“Berlin Alexanderplatz” – Guia de Leitura

 

Como escrever este guia de leitura? Principalmente se já no relatório confessei o quanto foi difícil ler o livro levando em consideração a situação em que eu me  encontrava.

Decidi que uma estrutura em tópicos será mais produtiva. Neste caso, mãos à obra:

  • É melancólico. Não adianta pensar que a minha doença e o fato de ter lido no hospital foi determinante para considerá-lo assim. Não foi. E não se preocupe também porque não é nada insuportável, mas já fique avisado e de espírito preparado antes de ler o livro, assim, o risco de ser pego de surpresa e resolver desistir da leitura diminuirá.

 

  • “Alexanderplatz” se refere a um lugar que existe de verdade em Berlim.  Aconselho a pesquisar à respeito. Quanto mais informações, mais rica a sua leitura, pois tudo que envolve aquele lugar diz respeito à esta obra em particular. Claro que se você nunca ouviu falar de “Alexanderplatz” pode ler o livro com tranquilidade e aproveitar. Agora, se você souber, isto enriquecerá a sua leitura, e em certo grau facilitará a compreensão da obra.

◆ DADOS PARA ANÁLISE
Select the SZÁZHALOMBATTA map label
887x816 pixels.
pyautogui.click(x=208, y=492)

...

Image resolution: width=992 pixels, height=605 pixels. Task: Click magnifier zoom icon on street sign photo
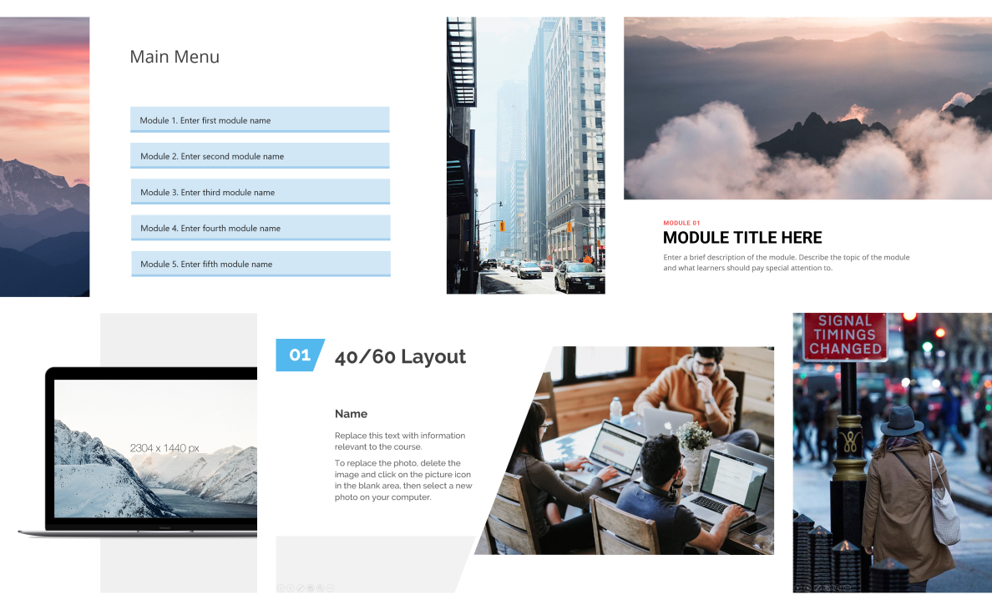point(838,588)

◆ INSTRUÇÕES
Transcreva na íntegra, sem nenhuma alteração, o guia de leitura sobre “Berlin Alexanderplatz” que aparece acima. Este material provém de outra fonte, sem relação com o texto.

◆ ÁREA DE RESPOSTA
“Berlin Alexanderplatz” – Guia de Leitura

 

Como escrever este guia de leitura? Principalmente se já no relatório confessei o quanto foi difícil ler o livro levando em consideração a situação em que eu me  encontrava.

Decidi que uma estrutura em tópicos será mais produtiva. Neste caso, mãos à obra:

  • É melancólico. Não adianta pensar que a minha doença e o fato de ter lido no hospital foi determinante para considerá-lo assim. Não foi. E não se preocupe também porque não é nada insuportável, mas já fique avisado e de espírito preparado antes de ler o livro, assim, o risco de ser pego de surpresa e resolver desistir da leitura diminuirá.

 

  • “Alexanderplatz” se refere a um lugar que existe de verdade em Berlim.  Aconselho a pesquisar à respeito. Quanto mais informações, mais rica a sua leitura, pois tudo que envolve aquele lugar diz respeito à esta obra em particular. Claro que se você nunca ouviu falar de “Alexanderplatz” pode ler o livro com tranquilidade e aproveitar. Agora, se você souber, isto enriquecerá a sua leitura, e em certo grau facilitará a compreensão da obra.